Could you quote the material word for word, from its first line through the line containing "This screenshot has height=569, width=836.", and include that line?
+ + +
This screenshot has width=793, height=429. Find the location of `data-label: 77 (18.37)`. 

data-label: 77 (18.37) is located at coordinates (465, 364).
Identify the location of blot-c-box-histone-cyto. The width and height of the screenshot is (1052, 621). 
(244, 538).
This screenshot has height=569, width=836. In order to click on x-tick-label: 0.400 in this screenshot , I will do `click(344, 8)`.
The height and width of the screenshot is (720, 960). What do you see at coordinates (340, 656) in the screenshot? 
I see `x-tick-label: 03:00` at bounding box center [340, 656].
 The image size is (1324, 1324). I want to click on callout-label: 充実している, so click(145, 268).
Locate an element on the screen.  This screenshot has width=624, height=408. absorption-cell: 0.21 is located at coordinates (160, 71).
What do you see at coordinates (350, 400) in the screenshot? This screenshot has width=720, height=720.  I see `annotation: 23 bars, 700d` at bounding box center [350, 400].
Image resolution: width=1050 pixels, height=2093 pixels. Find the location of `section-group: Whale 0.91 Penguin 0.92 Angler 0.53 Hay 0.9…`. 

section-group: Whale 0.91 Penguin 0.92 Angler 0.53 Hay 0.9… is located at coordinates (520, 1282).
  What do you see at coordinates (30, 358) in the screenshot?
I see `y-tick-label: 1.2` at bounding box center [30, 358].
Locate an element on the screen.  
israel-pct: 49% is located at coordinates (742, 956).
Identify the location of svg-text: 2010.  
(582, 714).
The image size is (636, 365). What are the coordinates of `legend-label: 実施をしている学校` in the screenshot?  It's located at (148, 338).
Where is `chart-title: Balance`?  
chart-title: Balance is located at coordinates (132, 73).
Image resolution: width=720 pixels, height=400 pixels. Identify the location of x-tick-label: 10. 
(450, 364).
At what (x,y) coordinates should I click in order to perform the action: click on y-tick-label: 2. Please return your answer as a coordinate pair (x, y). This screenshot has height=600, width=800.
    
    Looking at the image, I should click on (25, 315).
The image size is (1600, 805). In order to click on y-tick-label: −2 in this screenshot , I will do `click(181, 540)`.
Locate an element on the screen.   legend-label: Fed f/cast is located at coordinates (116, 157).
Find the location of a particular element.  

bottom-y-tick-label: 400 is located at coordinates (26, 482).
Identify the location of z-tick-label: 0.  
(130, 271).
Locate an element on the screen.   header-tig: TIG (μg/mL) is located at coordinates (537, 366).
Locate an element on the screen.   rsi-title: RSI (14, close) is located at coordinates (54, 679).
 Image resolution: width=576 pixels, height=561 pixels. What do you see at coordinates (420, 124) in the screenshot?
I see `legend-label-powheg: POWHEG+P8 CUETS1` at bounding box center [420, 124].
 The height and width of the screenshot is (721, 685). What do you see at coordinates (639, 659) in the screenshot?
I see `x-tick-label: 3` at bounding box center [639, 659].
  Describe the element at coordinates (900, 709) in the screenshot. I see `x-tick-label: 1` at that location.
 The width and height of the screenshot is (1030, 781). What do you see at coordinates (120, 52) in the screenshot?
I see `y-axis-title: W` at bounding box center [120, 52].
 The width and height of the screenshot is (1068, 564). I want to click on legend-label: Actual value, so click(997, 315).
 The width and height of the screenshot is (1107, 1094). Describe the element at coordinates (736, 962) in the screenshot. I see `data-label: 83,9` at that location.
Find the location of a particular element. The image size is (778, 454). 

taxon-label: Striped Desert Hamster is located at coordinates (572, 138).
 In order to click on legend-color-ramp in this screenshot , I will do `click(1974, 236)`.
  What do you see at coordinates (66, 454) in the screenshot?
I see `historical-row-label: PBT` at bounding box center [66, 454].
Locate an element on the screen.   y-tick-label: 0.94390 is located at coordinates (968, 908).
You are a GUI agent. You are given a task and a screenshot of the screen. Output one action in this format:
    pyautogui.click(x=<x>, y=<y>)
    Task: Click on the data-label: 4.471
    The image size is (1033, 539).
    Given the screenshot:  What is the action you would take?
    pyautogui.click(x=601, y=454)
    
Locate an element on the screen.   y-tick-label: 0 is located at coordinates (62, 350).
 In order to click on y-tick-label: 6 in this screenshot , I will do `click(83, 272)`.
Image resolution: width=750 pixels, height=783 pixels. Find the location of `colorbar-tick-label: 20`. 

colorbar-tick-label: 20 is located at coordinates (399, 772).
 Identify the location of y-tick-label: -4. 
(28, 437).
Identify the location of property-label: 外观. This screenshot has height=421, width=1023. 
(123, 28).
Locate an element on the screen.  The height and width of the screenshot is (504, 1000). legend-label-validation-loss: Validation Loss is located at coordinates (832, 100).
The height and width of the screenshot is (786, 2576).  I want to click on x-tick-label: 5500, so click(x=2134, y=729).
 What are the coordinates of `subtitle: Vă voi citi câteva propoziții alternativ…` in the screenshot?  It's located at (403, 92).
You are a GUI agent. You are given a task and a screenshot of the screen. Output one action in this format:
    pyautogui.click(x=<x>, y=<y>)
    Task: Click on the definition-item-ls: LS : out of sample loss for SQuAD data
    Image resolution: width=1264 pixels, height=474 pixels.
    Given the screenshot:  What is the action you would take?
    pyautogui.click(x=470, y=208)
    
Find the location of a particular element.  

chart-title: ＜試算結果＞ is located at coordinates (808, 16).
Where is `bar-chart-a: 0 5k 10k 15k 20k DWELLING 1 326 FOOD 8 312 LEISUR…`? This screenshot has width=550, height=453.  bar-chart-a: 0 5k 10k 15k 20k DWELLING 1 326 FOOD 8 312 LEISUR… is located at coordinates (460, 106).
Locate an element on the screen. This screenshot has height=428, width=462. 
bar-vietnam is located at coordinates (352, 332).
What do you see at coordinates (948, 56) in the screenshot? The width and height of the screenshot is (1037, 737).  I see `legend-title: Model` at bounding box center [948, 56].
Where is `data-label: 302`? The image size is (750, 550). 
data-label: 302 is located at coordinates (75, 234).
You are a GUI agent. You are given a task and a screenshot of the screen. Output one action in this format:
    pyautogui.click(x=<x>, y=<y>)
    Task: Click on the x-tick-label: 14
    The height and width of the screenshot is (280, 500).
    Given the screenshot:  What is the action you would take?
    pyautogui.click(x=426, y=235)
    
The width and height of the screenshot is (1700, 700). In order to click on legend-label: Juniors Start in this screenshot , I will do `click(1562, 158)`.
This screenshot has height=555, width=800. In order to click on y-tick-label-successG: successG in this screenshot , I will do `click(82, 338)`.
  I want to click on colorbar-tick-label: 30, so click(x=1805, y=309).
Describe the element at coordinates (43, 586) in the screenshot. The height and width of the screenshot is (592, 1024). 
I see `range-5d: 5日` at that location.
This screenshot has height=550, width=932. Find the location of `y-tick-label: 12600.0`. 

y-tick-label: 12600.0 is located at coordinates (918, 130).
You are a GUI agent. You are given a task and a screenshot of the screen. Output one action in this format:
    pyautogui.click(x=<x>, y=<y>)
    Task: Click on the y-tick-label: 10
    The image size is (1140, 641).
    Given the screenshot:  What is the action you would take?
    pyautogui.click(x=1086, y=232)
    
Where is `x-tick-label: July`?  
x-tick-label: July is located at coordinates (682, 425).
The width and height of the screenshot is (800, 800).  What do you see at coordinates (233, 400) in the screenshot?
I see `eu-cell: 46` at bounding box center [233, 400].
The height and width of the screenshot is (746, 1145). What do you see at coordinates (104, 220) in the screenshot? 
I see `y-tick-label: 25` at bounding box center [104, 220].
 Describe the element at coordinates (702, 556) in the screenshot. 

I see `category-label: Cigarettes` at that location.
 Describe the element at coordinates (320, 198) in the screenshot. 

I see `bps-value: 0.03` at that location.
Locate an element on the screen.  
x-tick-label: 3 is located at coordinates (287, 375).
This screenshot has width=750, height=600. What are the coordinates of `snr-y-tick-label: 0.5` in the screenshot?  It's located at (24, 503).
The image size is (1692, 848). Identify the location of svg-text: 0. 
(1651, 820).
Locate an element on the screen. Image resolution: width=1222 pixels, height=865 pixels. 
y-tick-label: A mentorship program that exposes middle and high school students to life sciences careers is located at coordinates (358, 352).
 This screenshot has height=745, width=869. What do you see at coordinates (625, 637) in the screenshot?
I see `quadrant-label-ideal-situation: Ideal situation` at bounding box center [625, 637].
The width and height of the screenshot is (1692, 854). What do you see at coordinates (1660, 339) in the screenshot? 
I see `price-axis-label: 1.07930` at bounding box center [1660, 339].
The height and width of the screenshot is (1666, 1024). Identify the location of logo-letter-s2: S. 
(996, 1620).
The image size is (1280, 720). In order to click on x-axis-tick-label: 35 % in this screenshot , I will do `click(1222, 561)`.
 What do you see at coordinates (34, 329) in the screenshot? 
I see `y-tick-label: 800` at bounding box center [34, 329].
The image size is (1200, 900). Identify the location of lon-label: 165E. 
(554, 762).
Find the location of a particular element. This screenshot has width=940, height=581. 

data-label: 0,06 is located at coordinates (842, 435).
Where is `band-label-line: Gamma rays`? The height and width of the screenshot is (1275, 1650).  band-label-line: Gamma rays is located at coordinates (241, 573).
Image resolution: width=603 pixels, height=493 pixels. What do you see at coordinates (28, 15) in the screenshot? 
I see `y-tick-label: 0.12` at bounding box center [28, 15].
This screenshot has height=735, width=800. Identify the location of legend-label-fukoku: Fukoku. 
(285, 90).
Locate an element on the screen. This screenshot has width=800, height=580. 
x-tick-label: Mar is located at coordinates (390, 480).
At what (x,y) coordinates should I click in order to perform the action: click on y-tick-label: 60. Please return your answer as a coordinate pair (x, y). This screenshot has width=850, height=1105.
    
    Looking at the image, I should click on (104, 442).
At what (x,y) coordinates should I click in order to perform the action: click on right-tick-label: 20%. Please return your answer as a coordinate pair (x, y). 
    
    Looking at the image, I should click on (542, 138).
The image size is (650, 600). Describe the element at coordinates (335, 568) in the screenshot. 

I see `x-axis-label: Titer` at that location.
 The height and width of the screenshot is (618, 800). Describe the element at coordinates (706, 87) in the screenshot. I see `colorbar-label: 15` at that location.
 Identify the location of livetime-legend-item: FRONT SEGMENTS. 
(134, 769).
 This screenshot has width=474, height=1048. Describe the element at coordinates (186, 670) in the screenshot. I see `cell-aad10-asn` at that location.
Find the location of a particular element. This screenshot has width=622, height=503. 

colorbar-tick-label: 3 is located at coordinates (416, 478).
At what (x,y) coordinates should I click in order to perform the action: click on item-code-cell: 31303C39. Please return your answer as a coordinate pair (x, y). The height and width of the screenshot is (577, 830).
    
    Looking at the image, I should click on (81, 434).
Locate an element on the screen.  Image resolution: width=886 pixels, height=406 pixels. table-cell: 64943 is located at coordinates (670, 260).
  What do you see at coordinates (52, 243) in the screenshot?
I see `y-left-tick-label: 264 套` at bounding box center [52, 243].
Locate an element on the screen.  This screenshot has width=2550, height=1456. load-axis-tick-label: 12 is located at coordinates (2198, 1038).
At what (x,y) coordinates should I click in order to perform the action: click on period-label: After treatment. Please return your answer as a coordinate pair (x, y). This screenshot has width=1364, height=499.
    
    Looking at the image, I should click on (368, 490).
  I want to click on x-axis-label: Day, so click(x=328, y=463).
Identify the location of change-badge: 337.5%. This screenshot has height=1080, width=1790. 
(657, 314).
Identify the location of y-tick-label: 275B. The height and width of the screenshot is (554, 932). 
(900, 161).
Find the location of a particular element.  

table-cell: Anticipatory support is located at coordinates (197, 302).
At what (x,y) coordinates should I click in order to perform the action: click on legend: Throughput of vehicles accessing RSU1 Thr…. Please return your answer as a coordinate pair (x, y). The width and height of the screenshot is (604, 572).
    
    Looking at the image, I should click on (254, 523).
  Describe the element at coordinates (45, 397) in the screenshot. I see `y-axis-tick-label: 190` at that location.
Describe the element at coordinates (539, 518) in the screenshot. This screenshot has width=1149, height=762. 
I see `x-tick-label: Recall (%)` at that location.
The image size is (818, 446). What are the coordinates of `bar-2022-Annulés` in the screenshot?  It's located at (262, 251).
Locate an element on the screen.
+ + +
Your response —
This screenshot has width=793, height=429. Find the location of `data-label: 77 (18.37)`. 

data-label: 77 (18.37) is located at coordinates (465, 364).
Identify the location of blot-c-box-histone-cyto. The width and height of the screenshot is (1052, 621). 
(244, 538).
This screenshot has height=569, width=836. In order to click on x-tick-label: 0.400 in this screenshot , I will do `click(344, 8)`.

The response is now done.